[Saved entries]
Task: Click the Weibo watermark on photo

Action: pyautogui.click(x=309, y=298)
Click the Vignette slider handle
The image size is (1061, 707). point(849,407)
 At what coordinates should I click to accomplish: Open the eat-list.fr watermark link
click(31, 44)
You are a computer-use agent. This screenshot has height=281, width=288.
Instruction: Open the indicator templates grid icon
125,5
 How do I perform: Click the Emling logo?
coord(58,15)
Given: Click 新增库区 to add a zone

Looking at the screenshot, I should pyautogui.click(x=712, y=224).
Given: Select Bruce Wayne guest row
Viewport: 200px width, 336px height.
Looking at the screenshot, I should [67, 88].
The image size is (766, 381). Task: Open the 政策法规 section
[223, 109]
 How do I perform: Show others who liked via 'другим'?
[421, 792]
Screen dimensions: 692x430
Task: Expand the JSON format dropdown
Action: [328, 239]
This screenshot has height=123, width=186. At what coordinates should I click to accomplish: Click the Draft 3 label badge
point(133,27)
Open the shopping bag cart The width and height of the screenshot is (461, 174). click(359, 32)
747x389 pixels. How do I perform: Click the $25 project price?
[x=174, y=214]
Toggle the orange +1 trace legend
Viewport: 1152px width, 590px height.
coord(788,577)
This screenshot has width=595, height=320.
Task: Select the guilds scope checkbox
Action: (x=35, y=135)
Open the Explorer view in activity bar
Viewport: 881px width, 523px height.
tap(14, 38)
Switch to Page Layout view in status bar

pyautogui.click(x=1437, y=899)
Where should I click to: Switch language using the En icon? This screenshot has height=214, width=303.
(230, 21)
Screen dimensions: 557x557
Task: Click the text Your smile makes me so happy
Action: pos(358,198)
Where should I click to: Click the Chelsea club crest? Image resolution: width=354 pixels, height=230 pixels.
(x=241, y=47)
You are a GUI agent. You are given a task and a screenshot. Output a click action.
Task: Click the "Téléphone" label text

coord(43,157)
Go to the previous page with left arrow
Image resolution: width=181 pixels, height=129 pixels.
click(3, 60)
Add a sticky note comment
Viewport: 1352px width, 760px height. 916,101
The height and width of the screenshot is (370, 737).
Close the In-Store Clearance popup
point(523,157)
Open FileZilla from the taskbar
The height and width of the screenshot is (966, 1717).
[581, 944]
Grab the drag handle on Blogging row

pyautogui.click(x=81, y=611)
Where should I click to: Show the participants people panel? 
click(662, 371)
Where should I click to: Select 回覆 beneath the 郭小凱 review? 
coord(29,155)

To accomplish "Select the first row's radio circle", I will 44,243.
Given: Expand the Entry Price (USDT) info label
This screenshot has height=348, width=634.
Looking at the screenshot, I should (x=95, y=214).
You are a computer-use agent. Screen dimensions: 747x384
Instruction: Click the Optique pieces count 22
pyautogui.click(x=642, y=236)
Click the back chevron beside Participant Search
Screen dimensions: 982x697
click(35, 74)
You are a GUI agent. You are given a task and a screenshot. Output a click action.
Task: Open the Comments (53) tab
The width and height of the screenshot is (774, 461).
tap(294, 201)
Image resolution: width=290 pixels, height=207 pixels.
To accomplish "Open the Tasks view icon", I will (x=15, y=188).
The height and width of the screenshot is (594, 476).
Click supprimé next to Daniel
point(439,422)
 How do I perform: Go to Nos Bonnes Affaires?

● WHAT THE TASK REQUIRES: Every line in the entries above that mentions the word "agent" must be shown.

● OUTPUT BELOW:
You are a computer-use agent. This screenshot has height=281, width=288.
You are a GUI agent. You are given a task and a screenshot. Output a click action.
You are a computer-use agent. Screen dimensions: 747x384
You are a GUI agent. You are given a task and a screenshot. Output a click action.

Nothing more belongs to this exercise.